For most peritoneal metastasis types, S-PCI emerged as an independent factor associated with survival outcomes [15] and high PCIs (≥ 20) were occasionally considered the criterion for the resectability of PMP [21]. This study was the first to document the correlation between US-CT and surgical findings. We showed that US-CT PCI could help predict the possibility of complete CRS. Shigeki Kusamura et al [22] obtained results that are consistent with this conclusion. Therefore, preoperative imaging was suggested imperatively in order to select patients that should undergo CRS appropriately. CT was good at describing both location and morphology of the mucocele [23, 24]. However, CT PCI was underestimated in peritoneal spread evaluation due to the partial volume effect [15]. MRI was more sensitive at identifying whether the mucocele is mucin- or fluid-filled due to superior contrast resolution. Engbersen, MP et al [25] demonstrated that MRI-PCI allowed to accurately predict S-PCI due to the better detection of small peritoneal lesions (< 5 mm) than CT. Also, MRI may provide more information in bowel involvement assessment [8, 9, 11]. Meanwhile, US had potential advantages in distinguishing the boundary of mucinous particles, especially those with a diameter smaller than 0.5 cm, which was obviously better than CT [14]. In addition, the report also showed the wall shear stress and blood flow volume recorded in the superior mesenteric artery had efficacy in predicting PMP progression [26, 27].
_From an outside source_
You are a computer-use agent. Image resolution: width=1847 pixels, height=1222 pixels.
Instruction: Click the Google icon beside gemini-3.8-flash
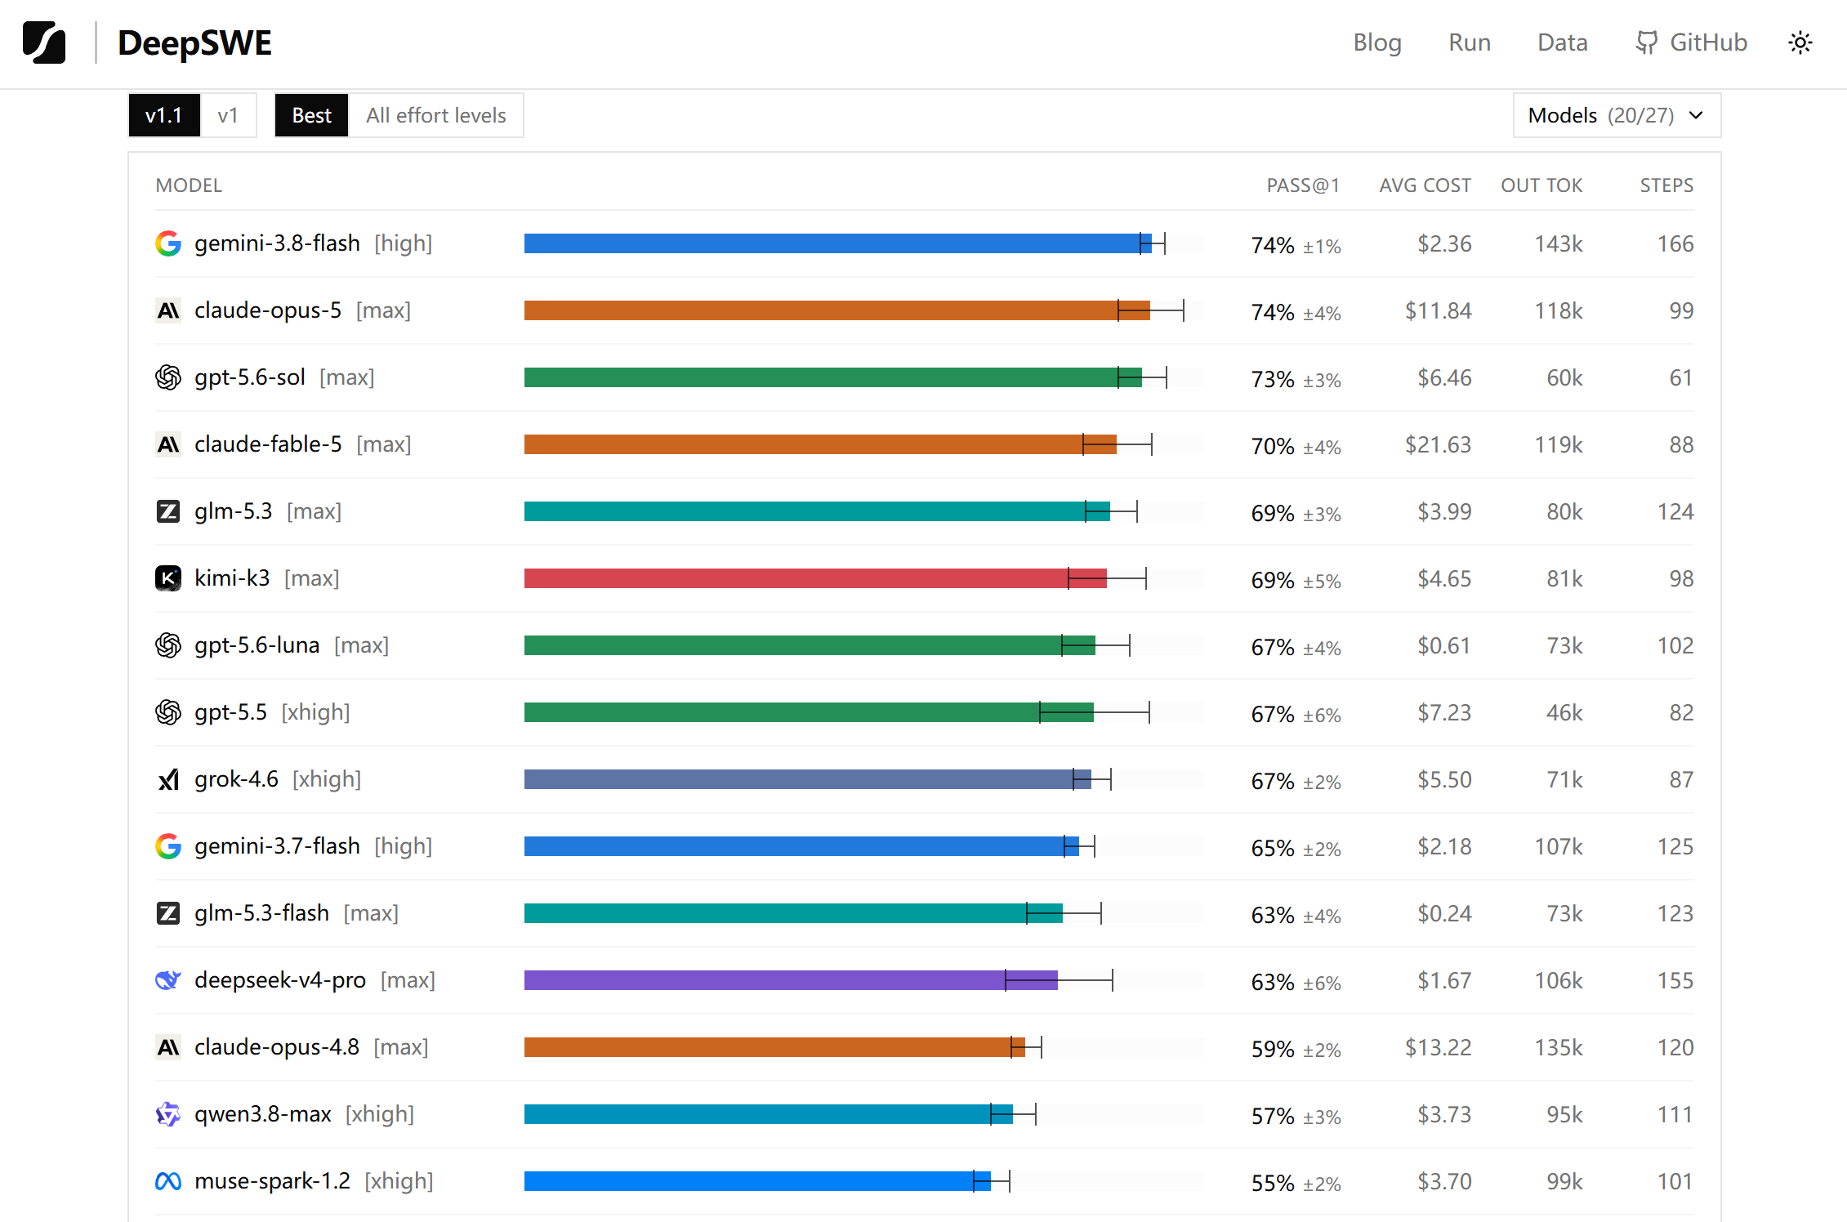(x=168, y=243)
However, it was difficult for one single diagnostic method to reflect disease burden with high accuracy. Hence, approaches combining parameters (CT and US) possessed obvious advantages. Besides, a study on pelvic mass diagnosis reported that US-CT yielded a correct preoperative diagnosis, helping patients with treatment decisions [28]. In the current study, US-CT PCI accurately reflected tumor progression. We performed US-CT based on the relatively high accuracy of US to quantify PMP tumor burden in the nine abdominal regions and CT in the four small bowel regions. Although small bowel involvement may sometimes be difficult to detect by CT, CT still had higher diagnostic accuracy than US (p < 0.001), which may be explained by the lack of landmarks to correctly identify the four sections by US. Besides, we noted a gap in performance between CT and US in R4 and R5 but not in R7 and R8. One explanation could be that the appendix lesions were usually located in R7 and R8; thus, the two imaging methods had similar detection rates.
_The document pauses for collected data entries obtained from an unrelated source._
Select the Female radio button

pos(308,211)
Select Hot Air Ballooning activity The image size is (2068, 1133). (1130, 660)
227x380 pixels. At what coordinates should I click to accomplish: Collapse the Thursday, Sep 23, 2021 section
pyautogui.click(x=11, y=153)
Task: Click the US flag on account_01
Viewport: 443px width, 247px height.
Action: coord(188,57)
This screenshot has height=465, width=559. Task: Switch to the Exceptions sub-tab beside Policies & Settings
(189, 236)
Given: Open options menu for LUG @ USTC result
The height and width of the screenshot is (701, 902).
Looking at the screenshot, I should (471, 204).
However, tumor with a high PCI may still be amenable to complete excision and cure. Additionally, a tumor on the serosa of the small bowel, or at the junction of the small bowel and its mesentery, was difficult to surgically excise and precluded complete tumor removal [29]. The diagnostic challenge with PMP was identifying resectable versus unresectable tumors. The present study identified mesenteric involvement as a poor prognostic factor. Results from Mittal, R et al [12] supported that the involvement of crucial anatomic sites such as small bowel surface or its mesentery was related to cytoreduction possibility. Small bowel involvement inevitably led to intestinal failure and poor quality of life [29], which may explain its dominant prognostic determinants of cytoreduction feasibility. This study also suggested that the male sex was independently associated with debulking surgery, which was supported by Bai, M et al [30], who noted indolent behavior and nonspecific symptoms in males. Male patients with PMP were often diagnosed at advanced stages and with gradually increasing abdominal circumference, abdominal distension, bowel obstruction, ascites, or new onset hernia. In contrast, female patients could be diagnosed incidentally through pelvic imaging studies for existing symptoms or ovarian masses [31]. Thus, although PMP was more common in females (4:1), females often tended to be diagnosed earlier and therefore had a higher resectability [12].

This study presented several limitations. First, although the cohort was quite large for this rare disease, the study was still a single-center study. Second, we lacked the resources to collect MRI data and evaluate MRI PCI. We will collect and study more relevant data in the future.

To conclude, preoperative imaging with combined US and CT improved the diagnostic accuracy of PCI. And imaging features detected by US-CT could help select patients for CRS.